It was time spent at home recovering from a recent injury that allowed one neighbor’s thoughts to turn to the puzzling situation in a bungalow next door in south Tipperary.
The locals were told that Nicholas and Hilary Smith had gone to live in France.
A local woman who befriended a very introverted English couple and even invited them to her daughter’s wedding is known to have received a note outlining their plans. She couldn’t remember if it had a stamp on it or if it just dropped into the mailbox.
It is believed that it has since been lost.
The note stated that the Smiths had sold their house to friends in England and were moving immediately to France.
The new buyers won’t be moving for a while, but they have relatives in Kilkenny who will drop by the house from time to time.
The Smiths paid a local gardener upfront for a year to keep cutting the grass and told the post office to hold up their mail, while electricity and liquid heating for the house continued to be paid by direct debit.
When the maintenance money ran out, the gardener continued to mow the grass for a while, saying that he knew they would mend it when they got back.
But something about the situation didn’t add up, said another neighbor of the couple, who also said he was puzzled by what had happened some time ago.
“I just have a weird feeling about it. I could not understand what happened and why there is no activity. When I was working, I just came and went and I didn’t have time to think about it, but when I got injured, I got the opportunity to think about what happened,” he said.
Through a newly formed gap in the dense hedge, about two and a half meters high, he could make out an intact silver Volvo 151, driven exclusively by Mr. Smith, who was said to be a retired cruise ship captain. . The wife didn’t drive.
The car appears to have been parked very deliberately and in such a way as to hide it from the road, nestled against the wall in the corner of the yard created where the extension at the back connected to the original bungalow.

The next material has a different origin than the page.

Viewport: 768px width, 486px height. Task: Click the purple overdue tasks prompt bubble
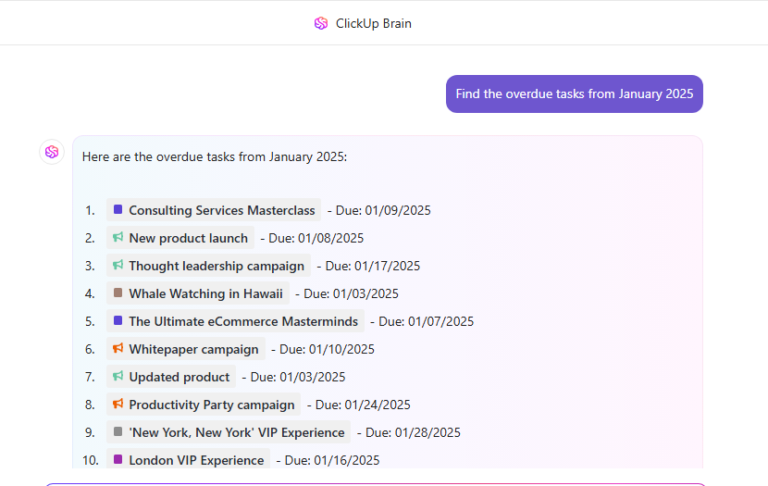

“I don’t know if he always parked it like that because there was never a gap in the hedge before,” the neighbor said, explaining how the position of the car bothered him and that was what forced him to contact Garda.
Yesterday, forensic teams ransacked a bungalow in Rossan, near Klonin, looking for evidence of the death of a couple whose bodies had apparently been lying in the house for some time.
The shelf life of milk cartons and other perishables in the refrigerator indicates that they died in November or December 2020.
Some of the guards leaving the building clearly felt welcome relief as they breathed in the fresh air.
Outside, the grass was almost knee-deep. Near the border of bushes, now also overgrown, the garden is almost back to meadow and wildflowers.
It seemed incredible to imagine what happened here, and yet at a time when the world was forced to become socially distancing and isolated due to public health measures, it was all
it is all too easy to understand how this situation could have gone unnoticed.
According to their neighbor, at one time the couple kept the house clean and built a garage that contained an old car that they did not sell.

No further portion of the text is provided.